Wheelchair-bound seniors need special exercises to stay fit and active. Traditionally, the word exercise paints a very physical picture. But it’s not a rule for exercises to be physically tiring or heavy. A lot of sitting activities and movements qualify as great exercises. In this article, we’ll be talking about several such exercises that help improve the body’s stability, balance, and core strength when done regularly.
Wheelchair exercises for the core and abs
The core’s strength is very important in old age. A solid core allows you to stay confident while doing day-to-day tasks. Here are some exercises for training your core while in the wheelchair.
Side bend stretches
Stretches are very easily one of the best exercises for improving the body’s balance and stability. The side bend stretch is as easy as it’s painless.
- Sit high with your abdominal muscles contracted.
- Reach up with your right arm.
- Keep your shoulder close to your ear.
- Move your upper body to the left, curving it.
- Hold in this position for 10-15 seconds.
- Go back to the center position and repeat on the other side.
Tummy twists are a favorite of many. They are fun, easy, and can be done multiple times throughout the day from the comfort of your wheelchair.
- Sit upright and tighten your abdominal muscles.
- Hold out your hands and make a 90-degree angle with them so that the elbows are at the sides and the forearms are extended in front of you.
- In this position, rotate your body to the right as much as possible, “twisting” it.
- Hold in this position for a few seconds.
- Twist back to the center while maintaining the arms’ position and twist the other way.
Wheelchair exercises for the chest and arms
Chest and arms are second in priority. You can use resistance bands to amplify these exercises. A strong chest is vital to stability whereas training arms help you in performing daily tasks with ease.
Chest presses with resistance bands
Go very slow and steady with chest presses, any abrupt motion isn’t recommended. Exhale when returning back to the original position.

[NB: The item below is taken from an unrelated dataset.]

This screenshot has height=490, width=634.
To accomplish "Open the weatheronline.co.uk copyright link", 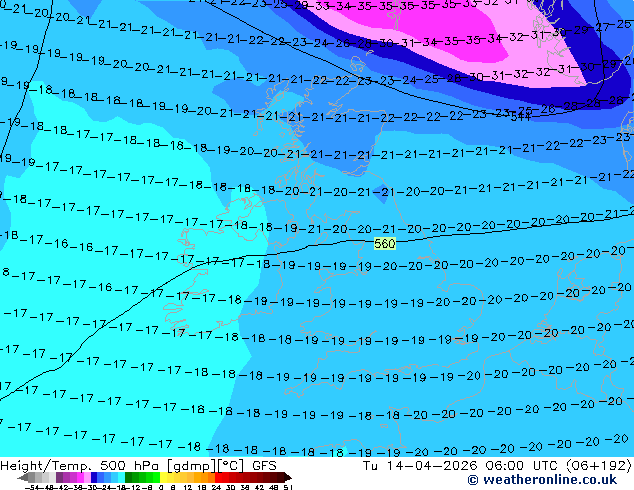I will (543, 480).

- Wrap the band around the wheelchair, right below your shoulder blades.
- Grasp both the ends of the band and hold out the arms.

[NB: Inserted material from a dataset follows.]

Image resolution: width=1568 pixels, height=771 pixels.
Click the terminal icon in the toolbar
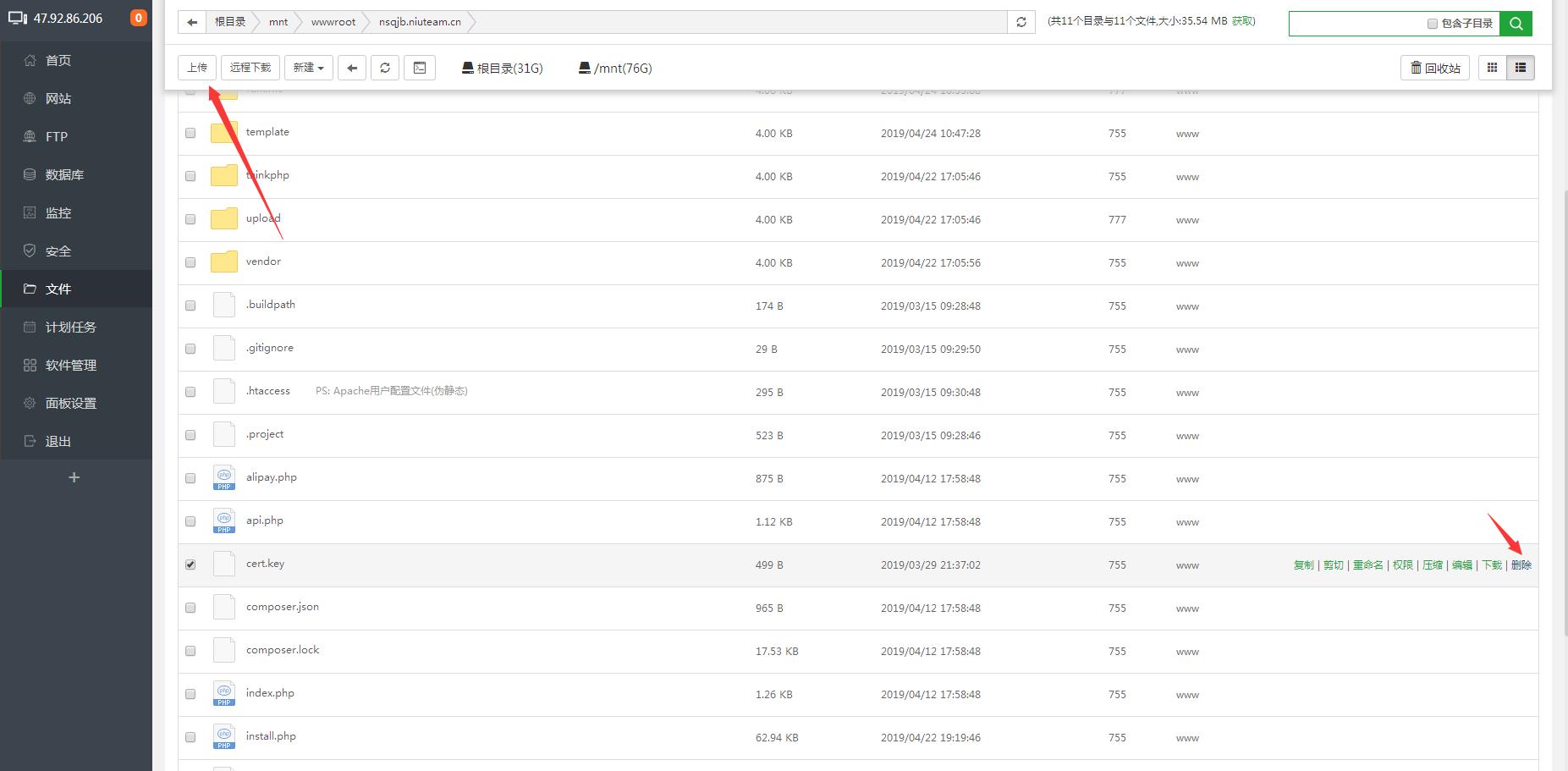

- Make 90-degree angles with the arms – make sure your palms are facing down.
- Pull the bands as far away from your body as possible.
- Hold the stretch for as long as you can. 2-5 seconds is the usual duration.
- Slowly come back to the original position and repeat.
Shoulder retractions can also be done with resistance bands. Beginners aren’t recommended to use resistance bands in shoulder retractions. With time, as your ease of doing this exercise improves, you can go for a resistance band. Here’s the basic process:
- Sit upright and move your hands out in front of you.
- Make 90-degree angles with your hands at the shoulder level.
- The hands should be closed in a fist and facing downwards.
- Pull your elbows back up until the point when they’re close to your torso.
- Go as far as possible, then hold, and return to the original position.
Wheelchair exercises for the legs
Legs are critical for good health. To make sure the upper and lower legs stay fit and active even though you’re in a wheelchair, we have assorted a couple of great exercises for you. Keep in mind that if any of these exercises cause you pain, then it’s not the right fit for you.
Knee lifts can feel tiring at first but don’t worry, they become easier with time. Knee lifts are very beneficial for the upper leg as they stretch and relax your leg muscles.
- Sit upright with tightened abs.
- Place your feet comfortably on the floor.
- Lift the left leg up, bending it at the knee.
- Only bend as much as your leg allows for. With time, stretching will improve.
- Lower the foot back slowly and return to the original position.
- Repeat the same movement with the other leg.
Exercising your toes might sound unimportant, but as a result of the stretching and relaxation, toe exercises can be hugely beneficial. A lot of veins and muscle groups are expanded and contracted during a toe exercise. As a result, the variety of motion improves throughout the lower leg.
Toe exercises are simple to pull off. All you need to do is tap.
- Sit upright, tighten your abdominal muscles, and place your feet comfortably on the floor.
- Tilt both your toes up, then back.
- Repeat this process several times.
- The speed doesn’t matter, only the number of repetitions does.
Inner thighs are important for upper leg activity. Thigh squeezes are one of the best wheelchair exercises for elderly people aimed at improving mobility. This requires a ball.
- Sit on the edge of your chair.
- Keep your posture straight.
- Bend your knees, placing the ball between them.
- Squeeze the ball with your knees.
- Hold in the squeezed position for several seconds.
- Release the ball (without dropping it), and repeat.
It’s okay to place another soft object like a pillow or even your first between the knees instead of a ball. If you go for a ball, choose one that’s neither too big nor too small. Foam ones are better than inflatable ones.
Many of the exercises listed above are easy to do and comfortable. What’s key in these exercises is the number of repetitions and the duration of the intermittent holds. It’s completely okay to start with 5-10 reps and holds of 2-5 seconds only, especially in the more taxing of the exercises, but with time, you should increase both the intensity of the exercises as well as the number of repetitions.
These exercises will become fairly easy to do with time, at which point you’re recommended to do these with resistance bands.